— BEGIN SUPPLIED DATA —

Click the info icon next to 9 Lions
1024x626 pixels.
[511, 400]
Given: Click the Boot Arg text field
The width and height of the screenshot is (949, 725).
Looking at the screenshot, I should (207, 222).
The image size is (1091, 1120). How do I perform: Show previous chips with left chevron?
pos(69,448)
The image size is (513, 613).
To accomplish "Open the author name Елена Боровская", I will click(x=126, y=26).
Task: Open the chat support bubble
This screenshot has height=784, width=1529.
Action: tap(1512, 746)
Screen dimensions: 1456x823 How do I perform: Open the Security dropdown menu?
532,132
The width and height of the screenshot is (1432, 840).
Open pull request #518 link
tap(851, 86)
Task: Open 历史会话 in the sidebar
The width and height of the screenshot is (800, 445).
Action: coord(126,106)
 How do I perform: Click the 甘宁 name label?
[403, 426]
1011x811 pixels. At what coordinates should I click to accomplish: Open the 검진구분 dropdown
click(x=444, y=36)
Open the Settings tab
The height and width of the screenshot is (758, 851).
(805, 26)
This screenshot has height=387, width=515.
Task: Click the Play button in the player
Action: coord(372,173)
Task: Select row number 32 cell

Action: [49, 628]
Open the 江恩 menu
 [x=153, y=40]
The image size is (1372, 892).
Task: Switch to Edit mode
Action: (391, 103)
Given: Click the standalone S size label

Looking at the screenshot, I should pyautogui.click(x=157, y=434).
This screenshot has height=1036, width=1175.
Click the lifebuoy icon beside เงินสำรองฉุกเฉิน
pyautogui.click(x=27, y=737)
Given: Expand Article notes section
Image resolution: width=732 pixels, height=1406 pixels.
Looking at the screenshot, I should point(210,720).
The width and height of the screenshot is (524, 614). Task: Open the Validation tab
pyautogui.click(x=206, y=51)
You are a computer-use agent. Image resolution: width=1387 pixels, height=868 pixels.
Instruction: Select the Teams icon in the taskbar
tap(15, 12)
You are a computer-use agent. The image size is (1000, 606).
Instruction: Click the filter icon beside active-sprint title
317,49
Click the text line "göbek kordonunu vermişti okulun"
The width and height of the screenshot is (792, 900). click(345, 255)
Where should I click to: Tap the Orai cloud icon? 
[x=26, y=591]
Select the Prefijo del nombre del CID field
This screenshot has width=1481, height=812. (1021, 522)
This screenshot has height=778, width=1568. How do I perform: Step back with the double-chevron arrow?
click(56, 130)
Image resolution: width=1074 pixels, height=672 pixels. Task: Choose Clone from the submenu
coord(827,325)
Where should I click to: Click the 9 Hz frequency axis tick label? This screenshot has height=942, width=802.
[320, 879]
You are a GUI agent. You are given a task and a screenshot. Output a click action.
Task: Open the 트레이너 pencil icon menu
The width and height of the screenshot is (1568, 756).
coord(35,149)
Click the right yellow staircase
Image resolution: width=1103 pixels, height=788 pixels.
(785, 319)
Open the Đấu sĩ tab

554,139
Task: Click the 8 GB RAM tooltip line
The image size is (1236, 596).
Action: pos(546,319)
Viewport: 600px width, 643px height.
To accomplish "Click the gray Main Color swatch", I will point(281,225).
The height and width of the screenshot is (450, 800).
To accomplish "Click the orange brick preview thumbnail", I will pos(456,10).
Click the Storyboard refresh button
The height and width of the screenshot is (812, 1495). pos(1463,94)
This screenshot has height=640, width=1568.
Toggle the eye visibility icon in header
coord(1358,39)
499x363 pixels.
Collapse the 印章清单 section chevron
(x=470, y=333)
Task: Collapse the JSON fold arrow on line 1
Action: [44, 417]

— END SUPPLIED DATA —

TASK DESCRIPTION: Format the listing above as a Markdown table with the columns No. and Entry. Give each non-blank line its own row with a sequential number, and omit blank lines.

RESULT:
| No. | Entry |
|---|---|
| 1 | Click the info icon next to 9 Lions |
| 2 | 1024x626 pixels. |
| 3 | [511, 400] |
| 4 | Given: Click the Boot Arg text field |
| 5 | The width and height of the screenshot is (949, 725). |
| 6 | Looking at the screenshot, I should (207, 222). |
| 7 | The image size is (1091, 1120). How do I perform: Show previous chips with left chevron? |
| 8 | pos(69,448) |
| 9 | The image size is (513, 613). |
| 10 | To accomplish "Open the author name Елена Боровская", I will click(x=126, y=26). |
| 11 | Task: Open the chat support bubble |
| 12 | This screenshot has height=784, width=1529. |
| 13 | Action: tap(1512, 746) |
| 14 | Screen dimensions: 1456x823 How do I perform: Open the Security dropdown menu? |
| 15 | 532,132 |
| 16 | The width and height of the screenshot is (1432, 840). |
| 17 | Open pull request #518 link |
| 18 | tap(851, 86) |
| 19 | Task: Open 历史会话 in the sidebar |
| 20 | The width and height of the screenshot is (800, 445). |
| 21 | Action: coord(126,106) |
| 22 |  How do I perform: Click the 甘宁 name label? |
| 23 | [403, 426] |
| 24 | 1011x811 pixels. At what coordinates should I click to accomplish: Open the 검진구분 dropdown |
| 25 | click(x=444, y=36) |
| 26 | Open the Settings tab |
| 27 | The height and width of the screenshot is (758, 851). |
| 28 | (805, 26) |
| 29 | This screenshot has height=387, width=515. |
| 30 | Task: Click the Play button in the player |
| 31 | Action: coord(372,173) |
| 32 | Task: Select row number 32 cell |
| 33 | Action: [49, 628] |
| 34 | Open the 江恩 menu |
| 35 |  [x=153, y=40] |
| 36 | The image size is (1372, 892). |
| 37 | Task: Switch to Edit mode |
| 38 | Action: (391, 103) |
| 39 | Given: Click the standalone S size label |
| 40 | Looking at the screenshot, I should pyautogui.click(x=157, y=434). |
| 41 | This screenshot has height=1036, width=1175. |
| 42 | Click the lifebuoy icon beside เงินสำรองฉุกเฉิน |
| 43 | pyautogui.click(x=27, y=737) |
| 44 | Given: Expand Article notes section |
| 45 | Image resolution: width=732 pixels, height=1406 pixels. |
| 46 | Looking at the screenshot, I should point(210,720). |
| 47 | The width and height of the screenshot is (524, 614). Task: Open the Validation tab |
| 48 | pyautogui.click(x=206, y=51) |
| 49 | You are a computer-use agent. Image resolution: width=1387 pixels, height=868 pixels. |
| 50 | Instruction: Select the Teams icon in the taskbar |
| 51 | tap(15, 12) |
| 52 | You are a computer-use agent. The image size is (1000, 606). |
| 53 | Instruction: Click the filter icon beside active-sprint title |
| 54 | 317,49 |
| 55 | Click the text line "göbek kordonunu vermişti okulun" |
| 56 | The width and height of the screenshot is (792, 900). click(345, 255) |
| 57 | Where should I click to: Tap the Orai cloud icon?  |
| 58 | [x=26, y=591] |
| 59 | Select the Prefijo del nombre del CID field |
| 60 | This screenshot has width=1481, height=812. (1021, 522) |
| 61 | This screenshot has height=778, width=1568. How do I perform: Step back with the double-chevron arrow? |
| 62 | click(56, 130) |
| 63 | Image resolution: width=1074 pixels, height=672 pixels. Task: Choose Clone from the submenu |
| 64 | coord(827,325) |
| 65 | Where should I click to: Click the 9 Hz frequency axis tick label? This screenshot has height=942, width=802. |
| 66 | [320, 879] |
| 67 | You are a GUI agent. You are given a task and a screenshot. Output a click action. |
| 68 | Task: Open the 트레이너 pencil icon menu |
| 69 | The width and height of the screenshot is (1568, 756). |
| 70 | coord(35,149) |
| 71 | Click the right yellow staircase |
| 72 | Image resolution: width=1103 pixels, height=788 pixels. |
| 73 | (785, 319) |
| 74 | Open the Đấu sĩ tab |
| 75 | 554,139 |
| 76 | Task: Click the 8 GB RAM tooltip line |
| 77 | The image size is (1236, 596). |
| 78 | Action: pos(546,319) |
| 79 | Viewport: 600px width, 643px height. |
| 80 | To accomplish "Click the gray Main Color swatch", I will point(281,225). |
| 81 | The height and width of the screenshot is (450, 800). |
| 82 | To accomplish "Click the orange brick preview thumbnail", I will pos(456,10). |
| 83 | Click the Storyboard refresh button |
| 84 | The height and width of the screenshot is (812, 1495). pos(1463,94) |
| 85 | This screenshot has height=640, width=1568. |
| 86 | Toggle the eye visibility icon in header |
| 87 | coord(1358,39) |
| 88 | 499x363 pixels. |
| 89 | Collapse the 印章清单 section chevron |
| 90 | (x=470, y=333) |
| 91 | Task: Collapse the JSON fold arrow on line 1 |
| 92 | Action: [44, 417] |